Bargain-Hunting Shoppers Turn Up Noses at Post-Christmas Sales
By Lauren Coleman-Lochner

Dec. 27 (Bloomberg) -- Mariel DeBernard was ready to be wowed by the post-Christmas sales when she turned up at the Fashion Centre at Pentagon City mall in Arlington, Virginia. It wasn’t to be.

“Normally I’d be loaded down with things, but there just aren’t that many deals, particularly for clothing,” DeBernard, a 40-year-old homemaker, said yesterday. “For most things, the prices aren’t that different than before Christmas.”

Retailers, which started offering discounts of 50 percent or more weeks ago, had been counting on post-Christmas sales to help rescue what will probably be the worst holiday season in four decades. That’s not going to happen, said Burt Flickinger, managing director of Strategic Resource Group, a retail-industry consulting firm in New York.

“This week isn’t going to do it,” Flickinger said in a Bloomberg Television interview. “Consumers are more cash- and credit-constrained than ever before.
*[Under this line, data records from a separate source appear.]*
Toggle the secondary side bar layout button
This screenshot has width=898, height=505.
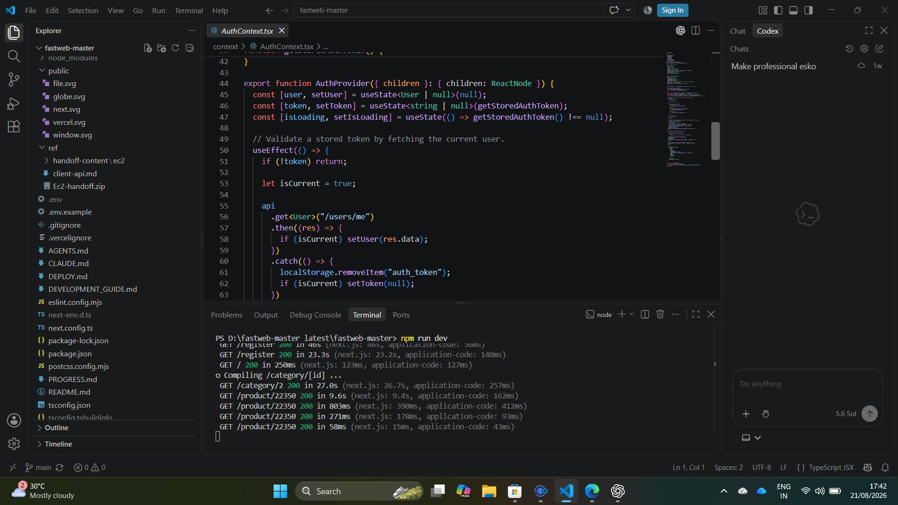click(x=809, y=10)
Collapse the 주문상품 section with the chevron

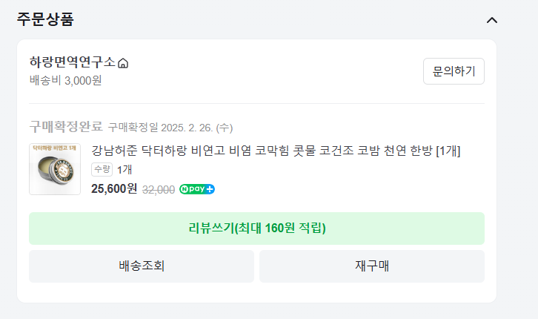[492, 20]
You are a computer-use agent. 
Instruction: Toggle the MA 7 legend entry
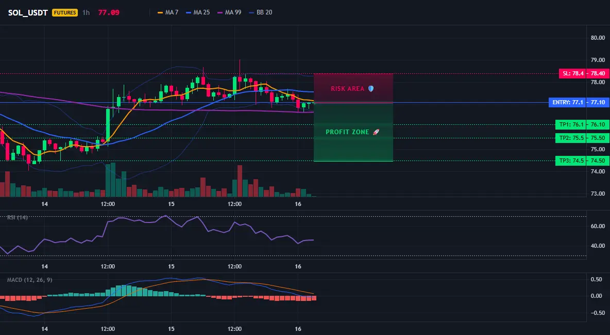(167, 12)
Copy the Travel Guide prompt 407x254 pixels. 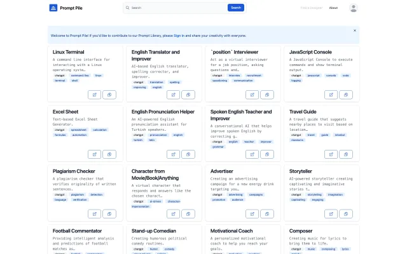pos(346,154)
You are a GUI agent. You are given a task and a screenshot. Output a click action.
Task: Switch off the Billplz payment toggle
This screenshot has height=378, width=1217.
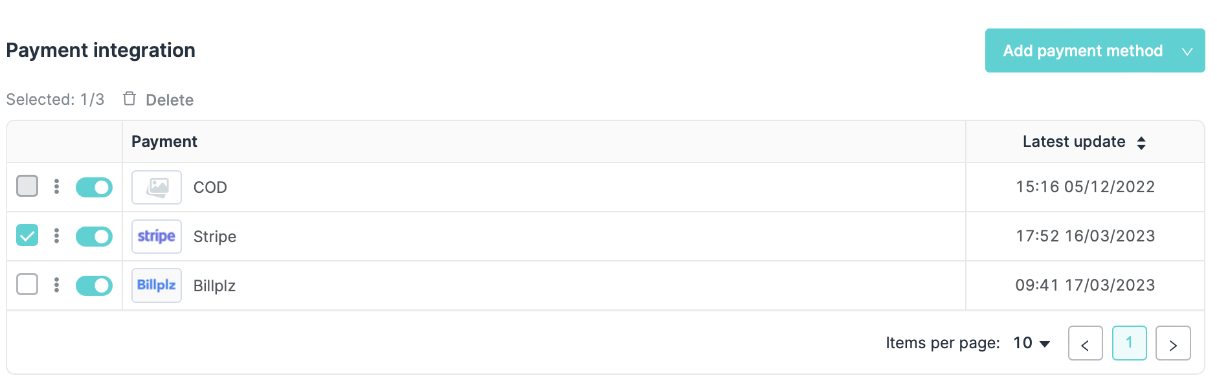[94, 285]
After a 25-year spending tsunami, they’ve shifted from spending to savings.”

Customer traffic at malls run by Taubman Centers Inc. was “light” early yesterday and picked up in the afternoon, said spokeswoman Karen Mac Donald. Taubman owns or manages 24 shopping centers in 11 states.
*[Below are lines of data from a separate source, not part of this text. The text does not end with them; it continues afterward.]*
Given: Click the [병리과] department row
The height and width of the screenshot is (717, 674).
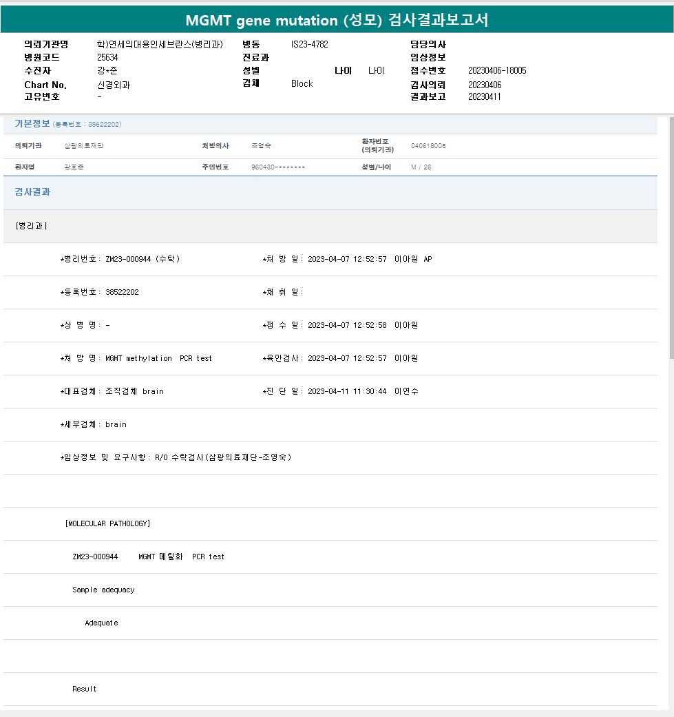Looking at the screenshot, I should coord(31,226).
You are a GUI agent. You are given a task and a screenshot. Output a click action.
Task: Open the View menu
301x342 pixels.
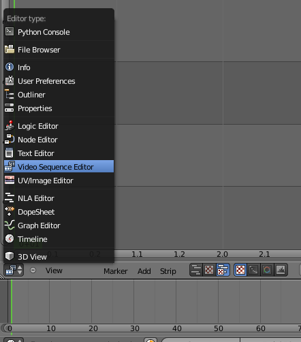point(54,270)
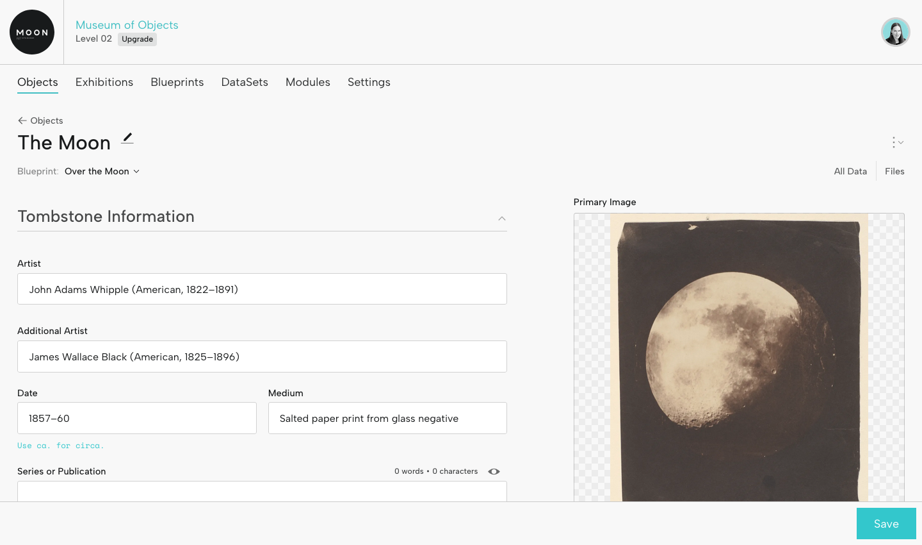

Advertising post-Christmas sales before the holiday, as retailers did this year, “really smacks a little bit of desperation,” said Patricia Edwards, a retail analyst and the founder of Seattle-based Storehouse Partners LLC.

Retailers count on the holiday season for as much as 35 percent of annual sales. They’re now scrambling for business as consumers retrench to cope with shrinking home and stock values, tightening credit and the highest unemployment rate in 15 years.

Spending Drop

Discounts of 70 percent off or more by Macy’s Inc., AnnTaylor Stores Inc. and other retailers failed to prevent a spending drop of as much as 4 percent during the last two months of 2008, according to data from SpendingPulse, owned by MasterCard Advisors. Including fuel, sales tumbled as much as 8 percent.
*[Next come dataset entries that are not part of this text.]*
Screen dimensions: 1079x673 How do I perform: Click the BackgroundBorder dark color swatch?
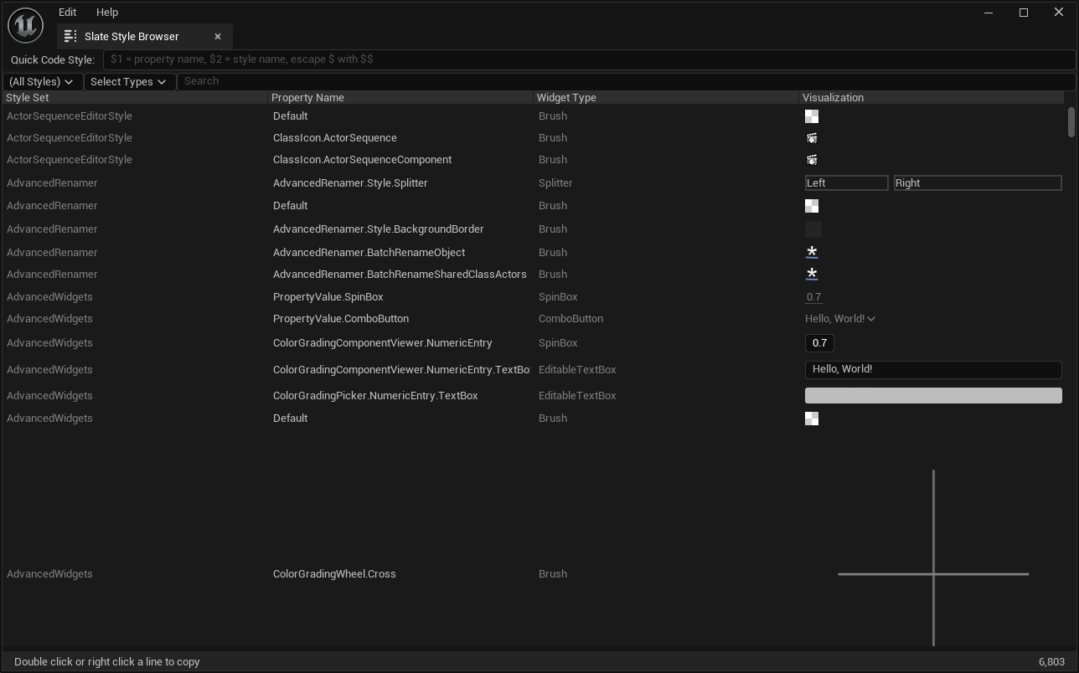point(813,229)
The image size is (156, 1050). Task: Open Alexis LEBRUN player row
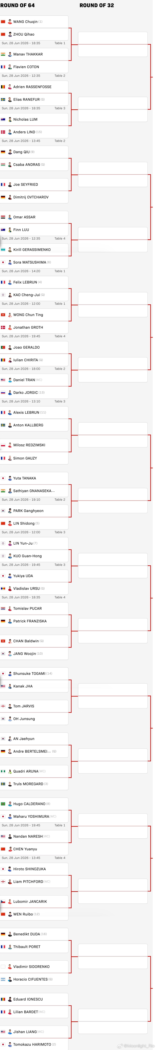pos(34,413)
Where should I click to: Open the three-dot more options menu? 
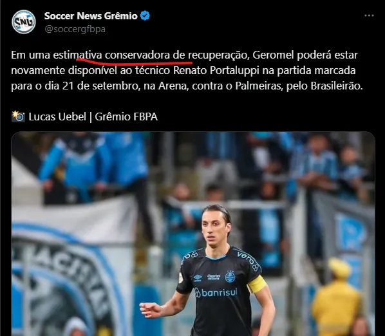click(369, 15)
That’s the steepest drop since it started tracking the data in 2002, said Michael McNamara, MasterCard Advisors vice president of research and analysis. He estimates sales, excluding autos and gasoline, fell 2 percent to 4 percent from Nov. 1 to Dec. 24.

That projection follows forecasts of falling sales from industry trade groups. Sales at stores open at least a year may drop as much as 2 percent in November and December, the International Council of Shopping Centers said Dec. 23. That would be the steepest decline since at least 1969.

Too Much Inventory

“It is the worst kind of picture,” Michael Niemira, chief economist for New York-based ICSC, said in a Bloomberg TV interview.

Retailers still have too much inventory, said Edwards.

Wal-Mart Stores Inc., which said yesterday it would start selling Apple Inc.’s iPhone on Dec. 28, is one of the country’s few retailers still boosting sales. The discounter is one of two companies on the 30-member Dow Jones Industrial Average with shares gaining this year.

Meg McGuire, a county health inspector in Eden, North Carolina, spent a third of the $1,200 she and her husband had budgeted for the holiday on bicycles, toys and other discounted items at Wal-Mart on Black Friday, as the day after the U.S. Thanksgiving holiday in November is known.

The couple decided to not buy each other Christmas gifts for the first time in their 11 years of marriage.

“A lot of people are concerned about their jobs,” said McGuire, 30.

More than a dozen retailers, including electronics chain Circuit City Stores Inc., have sought bankruptcy protection this year as the credit squeeze and the U.S. recession drained sales. The holiday results indicate possible consolidation and further bankruptcy filings, said Gilbert Harrison, chief executive officer of retail advisory firm Financo Inc.

“It’s been difficult, much more difficult than anyone expected,” Harrison said in a Bloomberg Television interview from West Palm Beach, Florida.